Business
Equity Bank Uganda Launches Trust Fund to Finance Clean Cooking Technologies Across the Country
By Gad Masereka
For years, the electric cooking sector in Uganda has faced a twin bottleneck: the equipment is expensive to import, and the businesses that sell it lack the working capital to stock enough to meet demand. On Thursday, February 5, 2026, a new financial mechanism was launched to dismantle that constraint, as Equity Bank Uganda, the Ministry of Energy and Mineral Development and the United Kingdom’s development funding arm, UKAID, formally unveiled the Modern Energy Cooking Services Trust Fund at a stakeholder session held at Four Points by Sheraton Kampala Hotel.

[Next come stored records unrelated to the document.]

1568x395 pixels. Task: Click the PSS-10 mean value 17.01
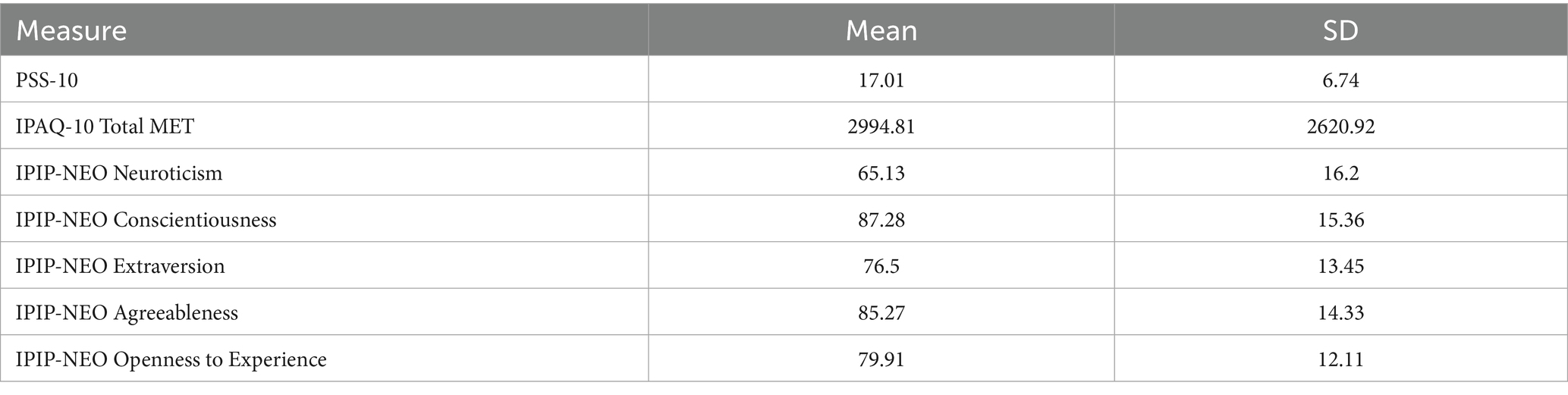point(881,80)
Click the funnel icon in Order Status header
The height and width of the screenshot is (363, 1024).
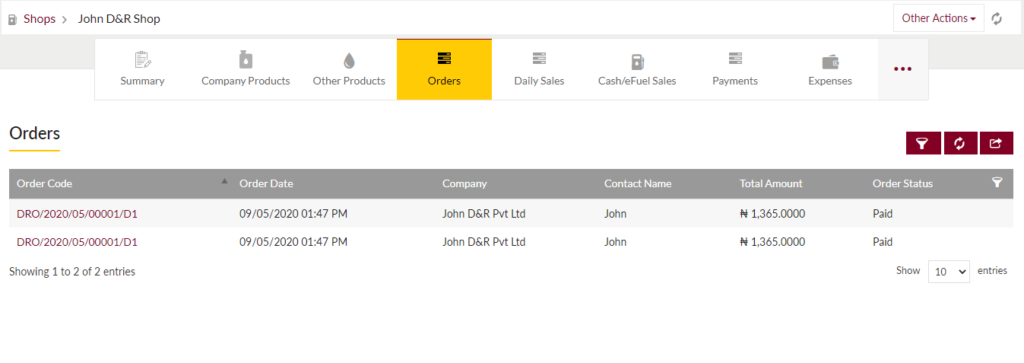pyautogui.click(x=997, y=183)
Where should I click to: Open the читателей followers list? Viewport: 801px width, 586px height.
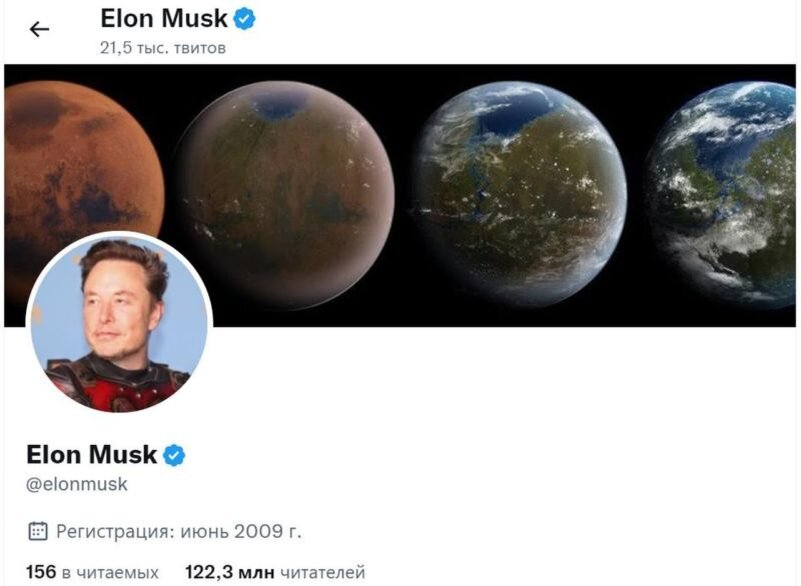click(323, 573)
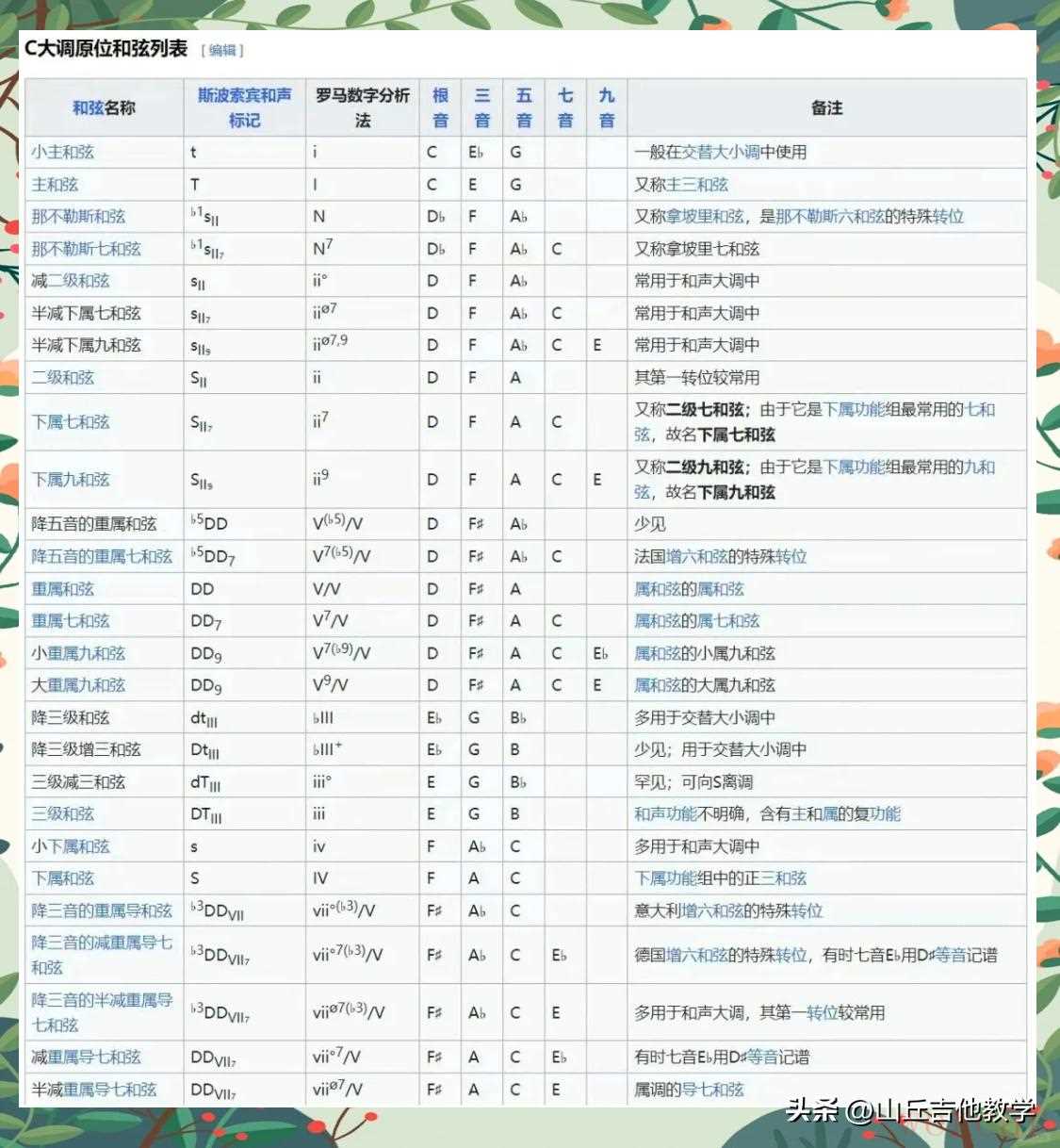Click the 三级和弦 chord name link

pyautogui.click(x=62, y=813)
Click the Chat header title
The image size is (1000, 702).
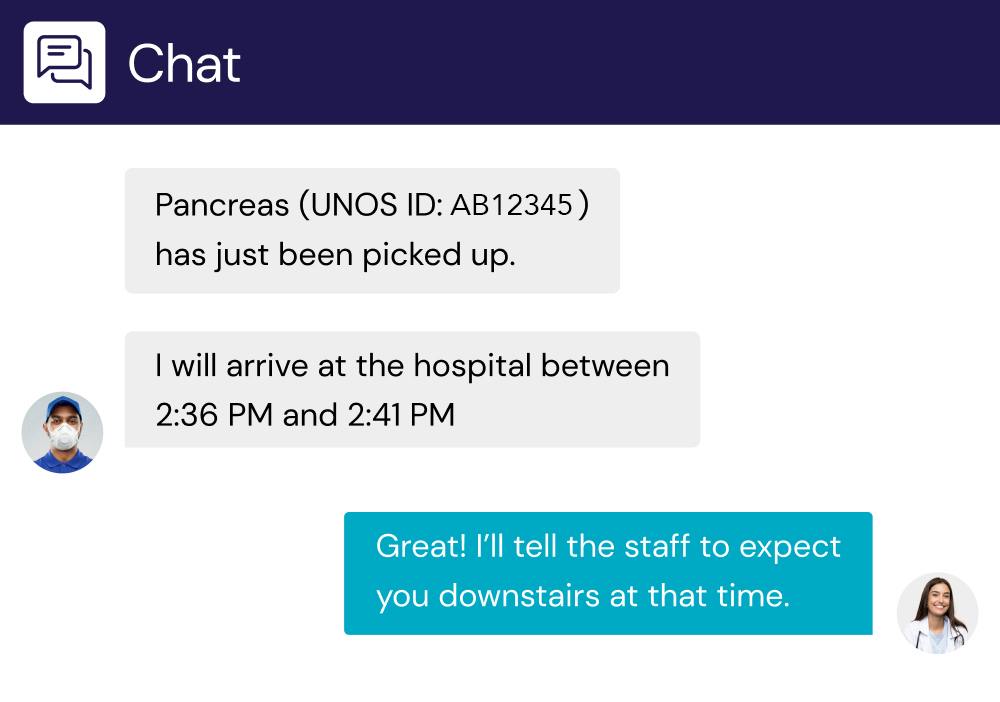(184, 65)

The Fund is financed by the British High Commission through UKAID under the Foreign, Commonwealth and Development Office and will be managed by Equity Bank Uganda as the implementing financial partner. Its purpose is to extend working capital and bridge financing to companies operating in Uganda’s electric cooking supply chain, enabling them to import appliances, build inventory and make clean cooking technologies accessible at scale to households, small businesses, institutions and cooperatives across the country. Borrowers can access financing ranging from 10 million shillings to over 500 million shillings.
Catherine Psomgen, Equity Bank Uganda’s Director for Public Sector and Social Investments, framed the initiative as a response to a misunderstanding that has slowed electric cooking adoption. “Today we have launched e-cooking financing to support Ugandan businesses to operate more efficiently and competitively. We recognise that electricity costs are a concern, but affordability is about the total cost of cooking, not electricity alone,” she said. She described the Fund as a demonstration of how financial institutions can work alongside government and development partners to create sustainable change at scale.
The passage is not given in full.